## Work required
Format the data as a JSON list of strings, one string per line, for the lines from the one containing "This screenshot has height=412, width=620." through the one containing "1568x524 pixels. click(x=935, y=482)", inclusive, leaving out any blank lines.

## Data provided
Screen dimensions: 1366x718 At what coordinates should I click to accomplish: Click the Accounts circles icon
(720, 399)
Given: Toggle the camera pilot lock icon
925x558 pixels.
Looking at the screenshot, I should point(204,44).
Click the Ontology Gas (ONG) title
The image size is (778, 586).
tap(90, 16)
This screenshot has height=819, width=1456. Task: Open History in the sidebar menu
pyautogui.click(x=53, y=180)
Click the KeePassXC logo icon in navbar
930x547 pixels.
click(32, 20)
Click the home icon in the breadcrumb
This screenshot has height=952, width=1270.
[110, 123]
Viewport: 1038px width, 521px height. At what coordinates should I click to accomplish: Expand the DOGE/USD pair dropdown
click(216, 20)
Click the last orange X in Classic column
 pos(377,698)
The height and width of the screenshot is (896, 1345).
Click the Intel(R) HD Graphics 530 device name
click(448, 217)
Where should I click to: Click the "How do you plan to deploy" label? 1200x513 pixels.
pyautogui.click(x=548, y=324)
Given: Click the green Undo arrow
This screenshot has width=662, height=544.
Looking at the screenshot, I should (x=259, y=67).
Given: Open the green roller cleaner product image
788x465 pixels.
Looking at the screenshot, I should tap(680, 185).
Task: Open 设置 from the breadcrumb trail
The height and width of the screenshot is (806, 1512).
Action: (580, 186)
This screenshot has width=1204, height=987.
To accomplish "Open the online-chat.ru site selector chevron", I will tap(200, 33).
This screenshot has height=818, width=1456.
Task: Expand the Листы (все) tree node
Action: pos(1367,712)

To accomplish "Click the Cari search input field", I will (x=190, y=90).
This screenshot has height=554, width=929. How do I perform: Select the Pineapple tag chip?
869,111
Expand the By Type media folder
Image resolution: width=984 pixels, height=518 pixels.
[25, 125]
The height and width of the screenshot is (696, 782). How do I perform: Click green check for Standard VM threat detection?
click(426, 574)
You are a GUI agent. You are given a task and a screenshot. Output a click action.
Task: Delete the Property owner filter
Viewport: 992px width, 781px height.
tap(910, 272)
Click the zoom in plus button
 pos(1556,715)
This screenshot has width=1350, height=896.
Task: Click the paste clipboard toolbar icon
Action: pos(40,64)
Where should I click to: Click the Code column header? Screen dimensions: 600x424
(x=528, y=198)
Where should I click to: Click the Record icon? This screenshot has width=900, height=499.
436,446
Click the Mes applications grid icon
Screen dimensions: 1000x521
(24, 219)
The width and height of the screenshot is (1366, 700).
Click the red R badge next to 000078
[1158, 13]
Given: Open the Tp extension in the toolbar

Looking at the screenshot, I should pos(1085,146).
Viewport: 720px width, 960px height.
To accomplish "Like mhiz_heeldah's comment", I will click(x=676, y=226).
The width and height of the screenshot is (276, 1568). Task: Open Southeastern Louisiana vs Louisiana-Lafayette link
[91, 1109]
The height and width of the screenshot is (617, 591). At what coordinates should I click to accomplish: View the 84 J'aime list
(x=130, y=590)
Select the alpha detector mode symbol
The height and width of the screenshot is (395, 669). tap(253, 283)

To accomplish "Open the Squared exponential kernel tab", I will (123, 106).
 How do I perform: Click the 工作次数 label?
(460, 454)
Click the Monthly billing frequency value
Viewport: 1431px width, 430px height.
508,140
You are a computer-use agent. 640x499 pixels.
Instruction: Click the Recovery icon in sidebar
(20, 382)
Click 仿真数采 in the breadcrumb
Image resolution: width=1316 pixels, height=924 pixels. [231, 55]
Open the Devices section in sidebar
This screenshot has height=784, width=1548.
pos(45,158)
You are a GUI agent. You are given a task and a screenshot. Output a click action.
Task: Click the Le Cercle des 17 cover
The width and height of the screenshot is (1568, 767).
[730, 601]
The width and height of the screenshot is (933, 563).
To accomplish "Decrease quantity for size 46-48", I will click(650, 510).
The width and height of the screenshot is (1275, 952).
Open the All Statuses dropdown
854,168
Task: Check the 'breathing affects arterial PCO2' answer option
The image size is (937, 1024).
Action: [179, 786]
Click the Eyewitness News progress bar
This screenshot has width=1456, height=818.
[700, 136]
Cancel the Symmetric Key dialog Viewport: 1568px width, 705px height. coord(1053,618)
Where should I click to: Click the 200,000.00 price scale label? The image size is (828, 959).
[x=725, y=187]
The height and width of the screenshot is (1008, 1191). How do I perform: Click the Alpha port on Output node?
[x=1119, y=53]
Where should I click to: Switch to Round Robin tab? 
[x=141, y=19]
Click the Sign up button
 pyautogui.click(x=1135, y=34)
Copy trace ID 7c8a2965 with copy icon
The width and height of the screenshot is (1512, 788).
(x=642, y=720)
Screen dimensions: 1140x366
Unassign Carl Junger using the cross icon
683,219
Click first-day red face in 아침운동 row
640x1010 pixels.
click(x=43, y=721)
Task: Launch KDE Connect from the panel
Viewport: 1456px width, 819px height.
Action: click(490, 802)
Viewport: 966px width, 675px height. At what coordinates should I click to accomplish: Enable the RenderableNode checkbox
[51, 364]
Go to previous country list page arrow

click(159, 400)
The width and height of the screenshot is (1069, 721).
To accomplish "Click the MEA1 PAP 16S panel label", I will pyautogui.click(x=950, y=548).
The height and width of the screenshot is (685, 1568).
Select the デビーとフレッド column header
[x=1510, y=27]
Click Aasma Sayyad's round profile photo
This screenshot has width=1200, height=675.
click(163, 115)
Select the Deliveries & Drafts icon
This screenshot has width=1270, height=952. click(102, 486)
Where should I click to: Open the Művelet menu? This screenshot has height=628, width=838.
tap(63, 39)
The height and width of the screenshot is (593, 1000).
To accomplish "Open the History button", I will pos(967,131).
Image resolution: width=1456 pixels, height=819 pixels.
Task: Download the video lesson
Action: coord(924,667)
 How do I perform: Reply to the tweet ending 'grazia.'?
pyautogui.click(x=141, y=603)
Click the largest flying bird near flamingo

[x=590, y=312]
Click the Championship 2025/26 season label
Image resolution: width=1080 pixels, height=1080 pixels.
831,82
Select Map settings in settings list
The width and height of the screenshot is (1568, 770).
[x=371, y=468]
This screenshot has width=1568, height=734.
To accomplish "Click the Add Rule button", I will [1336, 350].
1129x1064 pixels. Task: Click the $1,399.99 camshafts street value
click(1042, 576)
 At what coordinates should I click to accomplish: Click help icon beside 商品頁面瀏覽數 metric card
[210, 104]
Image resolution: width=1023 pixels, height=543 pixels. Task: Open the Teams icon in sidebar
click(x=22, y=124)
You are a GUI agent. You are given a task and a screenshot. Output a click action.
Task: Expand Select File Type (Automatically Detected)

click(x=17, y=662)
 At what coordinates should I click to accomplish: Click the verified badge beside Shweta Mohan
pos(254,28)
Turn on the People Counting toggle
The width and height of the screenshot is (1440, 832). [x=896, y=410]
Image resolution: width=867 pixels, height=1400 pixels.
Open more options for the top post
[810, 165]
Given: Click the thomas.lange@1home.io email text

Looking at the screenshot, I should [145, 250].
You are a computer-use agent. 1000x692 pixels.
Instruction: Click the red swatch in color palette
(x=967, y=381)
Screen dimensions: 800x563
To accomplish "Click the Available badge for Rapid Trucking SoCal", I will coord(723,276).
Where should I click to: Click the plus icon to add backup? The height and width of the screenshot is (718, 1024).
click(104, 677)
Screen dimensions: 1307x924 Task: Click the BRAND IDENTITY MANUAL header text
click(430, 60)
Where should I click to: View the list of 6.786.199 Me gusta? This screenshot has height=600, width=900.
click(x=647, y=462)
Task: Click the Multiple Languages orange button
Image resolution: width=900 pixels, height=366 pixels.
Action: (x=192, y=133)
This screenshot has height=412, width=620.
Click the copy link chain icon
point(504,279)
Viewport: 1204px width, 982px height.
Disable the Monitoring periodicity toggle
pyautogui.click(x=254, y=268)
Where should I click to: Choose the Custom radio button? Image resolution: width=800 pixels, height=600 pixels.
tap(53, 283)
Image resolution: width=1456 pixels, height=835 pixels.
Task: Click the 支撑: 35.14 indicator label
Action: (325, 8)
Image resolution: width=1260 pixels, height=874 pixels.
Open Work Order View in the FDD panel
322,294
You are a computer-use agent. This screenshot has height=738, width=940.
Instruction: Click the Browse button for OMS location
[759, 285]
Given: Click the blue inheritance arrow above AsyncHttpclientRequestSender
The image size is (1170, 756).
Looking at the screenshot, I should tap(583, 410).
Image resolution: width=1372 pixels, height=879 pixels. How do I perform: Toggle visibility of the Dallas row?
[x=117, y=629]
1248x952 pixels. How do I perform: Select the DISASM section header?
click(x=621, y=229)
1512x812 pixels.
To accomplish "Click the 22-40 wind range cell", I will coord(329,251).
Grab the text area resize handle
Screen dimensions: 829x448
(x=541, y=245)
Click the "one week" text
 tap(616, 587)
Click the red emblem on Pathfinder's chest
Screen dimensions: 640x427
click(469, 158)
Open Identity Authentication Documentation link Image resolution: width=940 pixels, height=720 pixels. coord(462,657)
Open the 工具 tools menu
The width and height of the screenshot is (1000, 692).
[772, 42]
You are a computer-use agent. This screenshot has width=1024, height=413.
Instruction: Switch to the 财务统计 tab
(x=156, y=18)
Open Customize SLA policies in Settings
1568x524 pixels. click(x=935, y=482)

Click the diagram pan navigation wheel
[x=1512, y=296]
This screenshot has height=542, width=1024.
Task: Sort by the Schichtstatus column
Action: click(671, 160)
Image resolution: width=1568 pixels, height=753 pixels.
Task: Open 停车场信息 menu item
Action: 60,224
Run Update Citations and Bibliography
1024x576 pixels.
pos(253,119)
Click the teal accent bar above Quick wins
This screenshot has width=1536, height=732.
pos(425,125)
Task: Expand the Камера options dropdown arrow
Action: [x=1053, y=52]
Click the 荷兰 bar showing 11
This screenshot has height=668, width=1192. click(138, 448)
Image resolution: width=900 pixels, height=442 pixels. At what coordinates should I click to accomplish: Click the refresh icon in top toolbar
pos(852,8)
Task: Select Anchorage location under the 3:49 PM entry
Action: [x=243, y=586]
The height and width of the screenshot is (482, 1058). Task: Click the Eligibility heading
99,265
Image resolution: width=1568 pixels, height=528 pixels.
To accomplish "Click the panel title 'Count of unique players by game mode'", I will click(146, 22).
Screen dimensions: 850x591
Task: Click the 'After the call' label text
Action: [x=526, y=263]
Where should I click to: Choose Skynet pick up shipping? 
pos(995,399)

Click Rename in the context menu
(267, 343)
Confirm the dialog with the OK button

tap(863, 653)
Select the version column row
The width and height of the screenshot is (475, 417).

## Output for this exercise
[
  "This screenshot has height=412, width=620.",
  "Click the copy link chain icon",
  "point(504,279)",
  "Viewport: 1204px width, 982px height.",
  "Disable the Monitoring periodicity toggle",
  "pyautogui.click(x=254, y=268)",
  "Where should I click to: Choose the Custom radio button? Image resolution: width=800 pixels, height=600 pixels.",
  "tap(53, 283)",
  "Image resolution: width=1456 pixels, height=835 pixels.",
  "Task: Click the 支撑: 35.14 indicator label",
  "Action: (325, 8)",
  "Image resolution: width=1260 pixels, height=874 pixels.",
  "Open Work Order View in the FDD panel",
  "322,294",
  "You are a computer-use agent. This screenshot has height=738, width=940.",
  "Instruction: Click the Browse button for OMS location",
  "[759, 285]",
  "Given: Click the blue inheritance arrow above AsyncHttpclientRequestSender",
  "The image size is (1170, 756).",
  "Looking at the screenshot, I should tap(583, 410).",
  "Image resolution: width=1372 pixels, height=879 pixels. How do I perform: Toggle visibility of the Dallas row?",
  "[x=117, y=629]",
  "1248x952 pixels. How do I perform: Select the DISASM section header?",
  "click(x=621, y=229)",
  "1512x812 pixels.",
  "To accomplish \"Click the 22-40 wind range cell\", I will coord(329,251).",
  "Grab the text area resize handle",
  "Screen dimensions: 829x448",
  "(x=541, y=245)",
  "Click the \"one week\" text",
  " tap(616, 587)",
  "Click the red emblem on Pathfinder's chest",
  "Screen dimensions: 640x427",
  "click(469, 158)",
  "Open Identity Authentication Documentation link Image resolution: width=940 pixels, height=720 pixels. coord(462,657)",
  "Open the 工具 tools menu",
  "The width and height of the screenshot is (1000, 692).",
  "[772, 42]",
  "You are a computer-use agent. This screenshot has width=1024, height=413.",
  "Instruction: Switch to the 财务统计 tab",
  "(x=156, y=18)",
  "Open Customize SLA policies in Settings",
  "1568x524 pixels. click(x=935, y=482)"
]